Dienstag, 3. Juni 2014

Vergesst PISA.

aus Die Presse, Wien, 21. 5. 2014
 
PISA: "Immer mehr Eltern boykottieren Tests"
Ein offener Protestbrief an den PISA-Koordinator Andreas Schleicher macht die Runde. Der in den USA lehrende Bildungswissenschaftler Heinz-Dieter Meyer hat ihn initiiert. Im Interview mit der "Presse" erklärt er, warum.

 

Die nächste Pisa-Runde soll ausgesetzt, die Kosten sollen transparent gemacht werden.

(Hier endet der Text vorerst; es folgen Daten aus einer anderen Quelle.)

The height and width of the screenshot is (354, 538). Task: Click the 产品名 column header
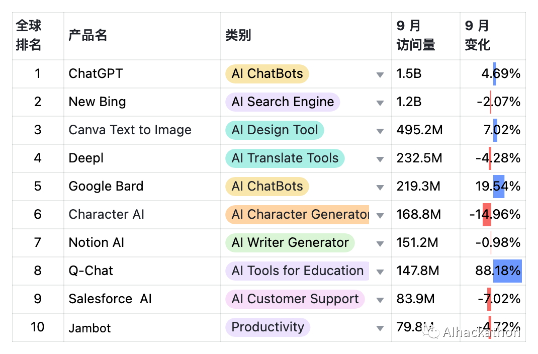click(88, 36)
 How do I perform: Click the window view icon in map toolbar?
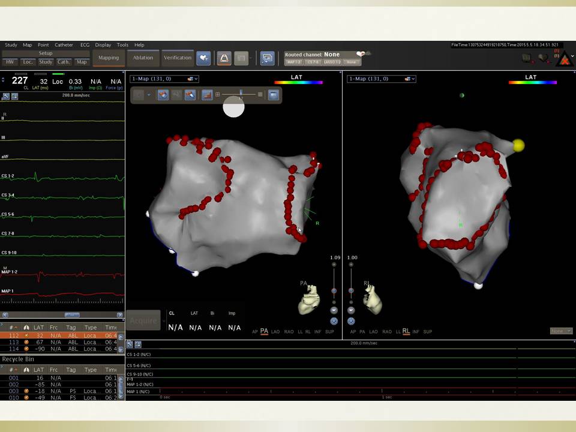click(x=274, y=95)
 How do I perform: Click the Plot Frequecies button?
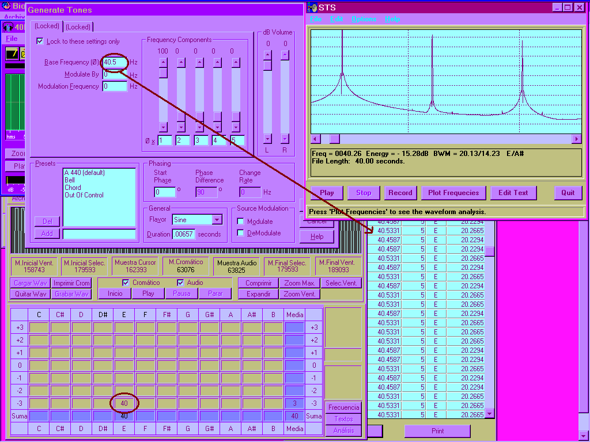(x=453, y=193)
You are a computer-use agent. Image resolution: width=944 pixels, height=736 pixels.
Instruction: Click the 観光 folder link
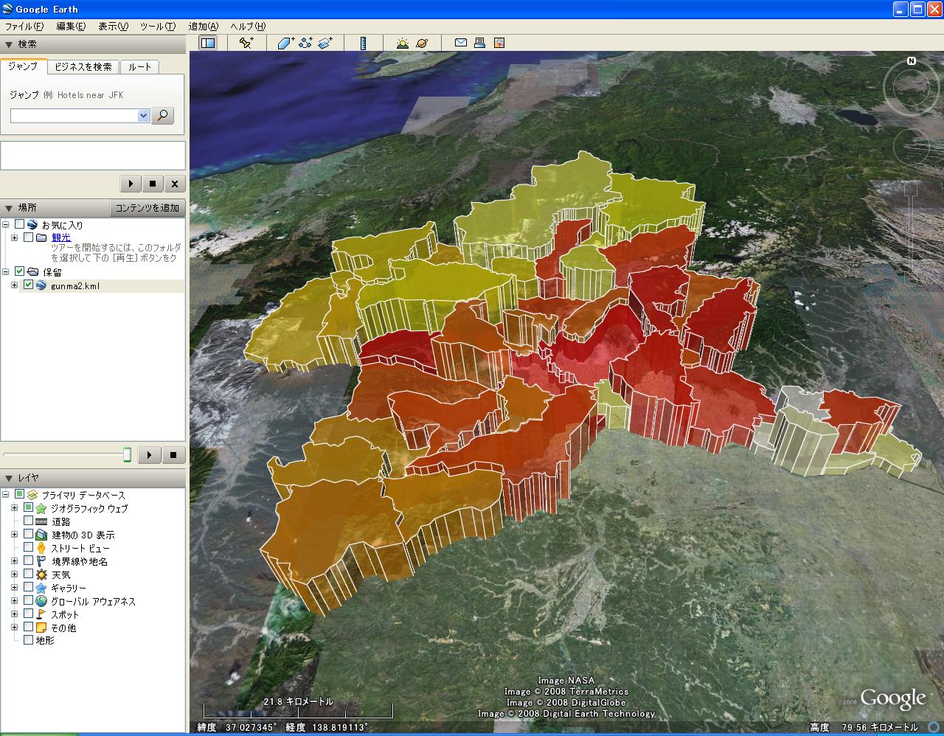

Und die ökonomiegesteuerte OECD dürfe nicht zum „globalen Schiedsrichter über Mittel und Ziele von Bildung in der ganzen Welt“ werden: Das und mehr fordert der deutsche Bildungswissenschaftler Heinz-Dieter Meyer mit einer New Yorker Kollegin in einem offenen Brief. Derzeit warnt er in Indien vor PISA. „Die Presse“ hat mit ihm gesprochen.

Sie haben in Amerika das pisakritische Buch „PISA, Power and Policy“ veröffentlicht, nun fordern Sie die Aussetzung der nächsten PISA-Tests, Offenlegung der Testkosten etc. Wie kam es zu dem von Ihnen initiierten offenen Brief an PISA-Koordinator Andreas Schleicher?

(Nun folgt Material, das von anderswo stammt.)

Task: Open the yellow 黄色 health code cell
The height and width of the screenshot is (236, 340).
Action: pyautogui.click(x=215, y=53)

Heinz-Dieter Meyer: Natürlich stand die kritische Auseinandersetzung in „PISA, Power and Policy“ am Anfang. Aber den Ausschlag für den Brief gab eine gewisse Arroganz des Herrn Schleicher beim Nicht-Antworten auf Kritik während einer Diskussion in Philadelphia Anfang April dieses Jahres im Zusammenhang mit der Jahreskonferenz der „american education research association“.

Liest man das Buch „PISA, Power and Policy“, hat man den Eindruck, dass wir diese Tests Amerika verdanken.

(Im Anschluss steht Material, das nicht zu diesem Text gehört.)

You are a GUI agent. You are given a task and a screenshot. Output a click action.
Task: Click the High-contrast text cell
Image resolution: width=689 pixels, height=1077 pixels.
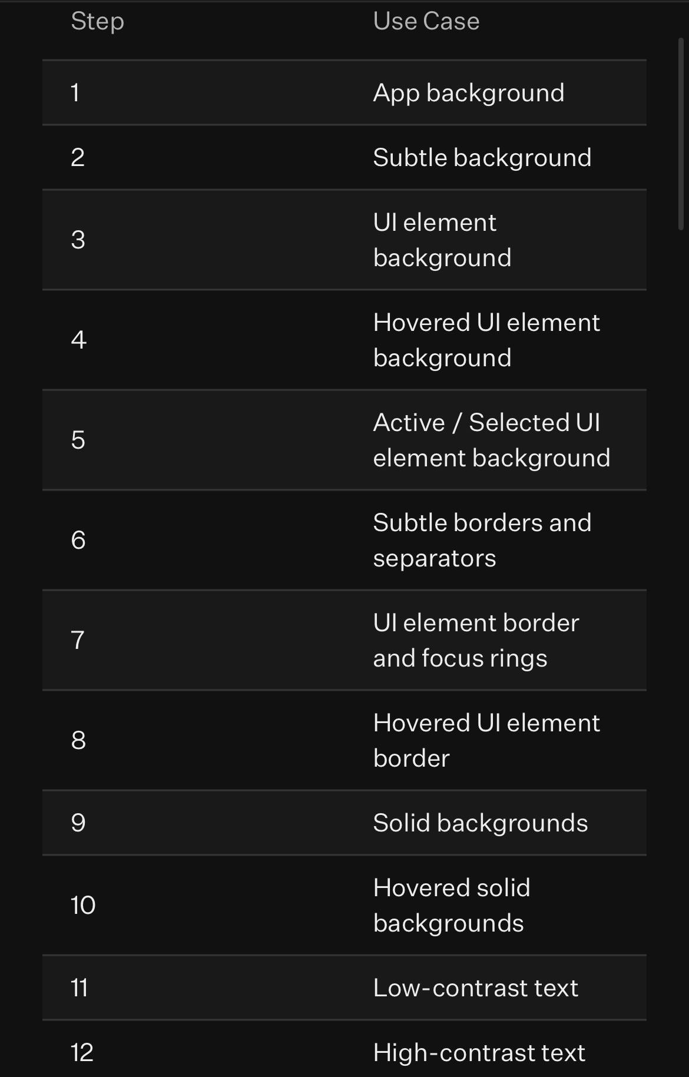click(479, 1053)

Die USA haben eine führende Rolle gespielt. Der Vorgänger von Andreas Schleicher, Malcolm Skilbeck, ein Professor für Erziehungswissenschaften aus Australien, hat nur ein halbes Jahrzehnt vor Schleicher die Art von Tests, die PISA dann institutionalisiert hat, abgelehnt, weil sie unvermeidlich oberflächlich und sensationsheischend sind. Skilbeck war ein Repräsentant der „sozial-demokratischen“ Linie in der OECD.


Was ist für Sie das Hauptproblem am öffentlichen Umgang mit den PISA-Ergebnissen?

Die Schwankungsbreite ist ein Problem, ein größeres Problem ist: Wenn man die Spitzen-Länder wegzählt und außerdem die Dritte-Welt-Länder wie Peru, dann bleibt ein großes Mittelfeld übrig, in dem sich die Punktunterschiede auf 20 bis 30 Punkte reduzieren. 20 Punkte aber ist, was Finnland ohne Änderungen seiner Bildungspolitik verloren hat. Much ado about nothing? Wer jemals mit quantitativen Daten gearbeitet hat, weiß, wie leicht sich statistische Artefakte als substantielle Ergebnisse präsentieren lassen. Die Abwesenheit kritischen Denkens in der Hochjubelung von PISA illustriert genau das, was PISA produzieren will: immer mehr Kinder des Technokratismus.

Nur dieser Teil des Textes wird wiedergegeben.